What to do:
Every line of the following records that includes "agent" should be copied.

═══ Records for this exercise

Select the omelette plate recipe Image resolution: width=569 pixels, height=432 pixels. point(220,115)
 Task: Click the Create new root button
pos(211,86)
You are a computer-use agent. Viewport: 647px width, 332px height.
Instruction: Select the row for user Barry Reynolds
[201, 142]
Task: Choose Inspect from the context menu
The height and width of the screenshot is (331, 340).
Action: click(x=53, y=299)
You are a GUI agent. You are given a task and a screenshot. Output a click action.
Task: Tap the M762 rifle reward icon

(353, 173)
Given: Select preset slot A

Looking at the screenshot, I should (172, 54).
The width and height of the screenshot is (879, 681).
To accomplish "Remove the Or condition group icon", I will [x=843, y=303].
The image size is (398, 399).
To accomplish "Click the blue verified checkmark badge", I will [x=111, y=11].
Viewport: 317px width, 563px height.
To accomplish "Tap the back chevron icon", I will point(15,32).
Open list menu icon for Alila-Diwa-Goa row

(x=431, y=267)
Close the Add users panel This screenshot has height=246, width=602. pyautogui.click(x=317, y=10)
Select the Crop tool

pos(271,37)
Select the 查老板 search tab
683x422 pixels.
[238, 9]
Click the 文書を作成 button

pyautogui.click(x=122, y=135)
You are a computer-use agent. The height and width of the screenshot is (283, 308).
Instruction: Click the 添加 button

══════

Finished task:
You are a computer-use agent. Viewport: 647px width, 332px height.
You are a GUI agent. You are given a task and a screenshot. Output a click action.
You are a computer-use agent. The height and width of the screenshot is (283, 308).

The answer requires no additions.